One of the things that strikes me as curious about supporters of the No Child Left Behind Act is that they talk regularly about “evidence” and having everything be “research-based,” yet they often ignore or distort evidence in order to portray NCLB as a success. Case in point, an op-ed in today’s New York Times by the Brookings Institution’s Tom Loveless and the Fordham Foundation’s Michael Petrilli.


Truth be told, the piece doesn’t lionize NCLB, criticizing the law for encouraging schools to neglect high-performing students because its primary goal is to improve the performance of low achievers. Fair enough.
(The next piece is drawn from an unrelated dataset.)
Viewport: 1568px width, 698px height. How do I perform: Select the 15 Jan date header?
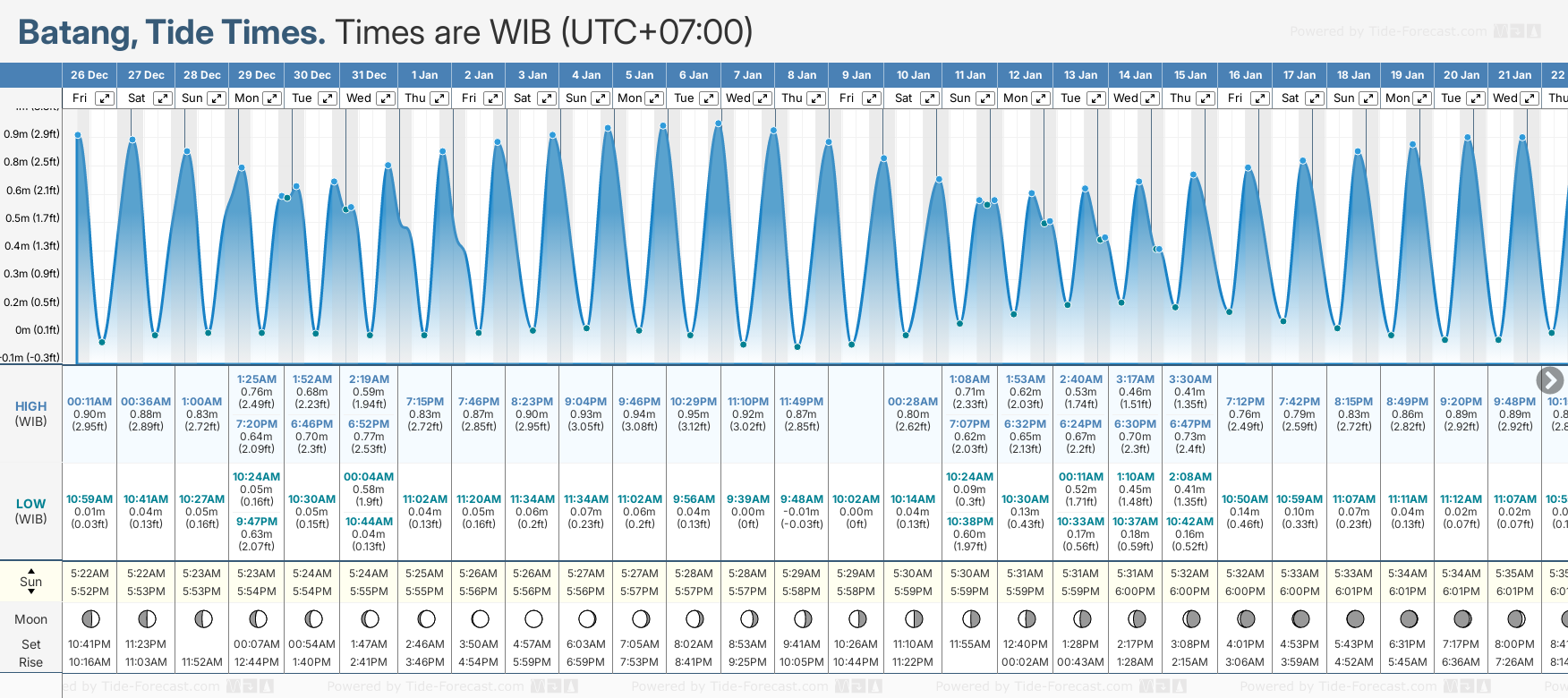point(1190,75)
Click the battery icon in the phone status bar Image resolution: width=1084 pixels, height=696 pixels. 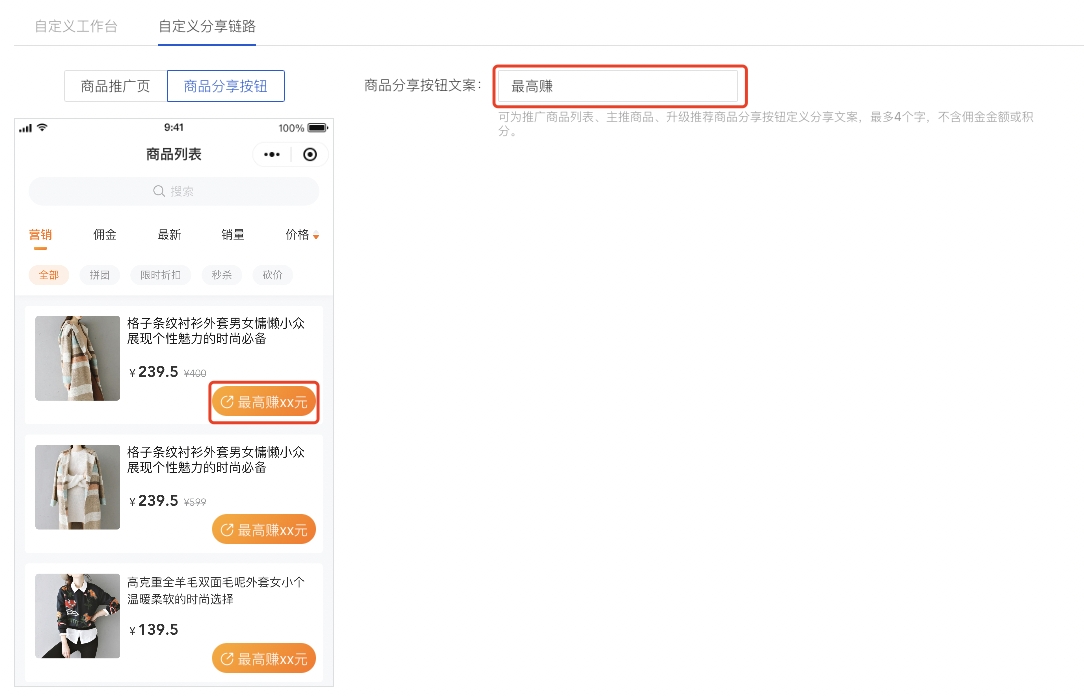coord(318,128)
The problem is, Loveless and Petrilli assert with great confidence that the law is definitely doing the job it was intended to do. “It is clear,” they write, “that No Child Left Behind is helping low-achieving students.”


As you shall see in a moment, that is an utterly unsustainable assertion according to the best available evidence we have: results from the National Assessment of Educational Progress, which carries no consequences for schools or states and, hence, is subject to very little gaming. Ironically, Loveless and Petrilli make their indefensible pronouncement while criticizing a study for failing to use NAEP in reaching its own conclusions about NCLB.


So what’s wrong with stating that NCLB is clearly helping low-achieving students? Let me count the ways (as I have done before):

  1. Numerous reforms, ranging from class-size reduction, to school choice, to new nutritional standards, have been occurring at the same time as NCLB. It is impossible to isolate which achievement changes are attributable to NCLB, and which to myriad other reforms
  2. As you will see in a moment, few NAEP score intervals start cleanly at the beginning of NCLB – which is itself a difficult thing to pinpoint – making it impossible to definitively attribute trends to the law
  3. When we look at gains on NAEP in many periods before NCLB, they were greater on a per-year basis than during NCLB. That means other things going on in education before NCLB were working just as well or better than things since the law’s enactment.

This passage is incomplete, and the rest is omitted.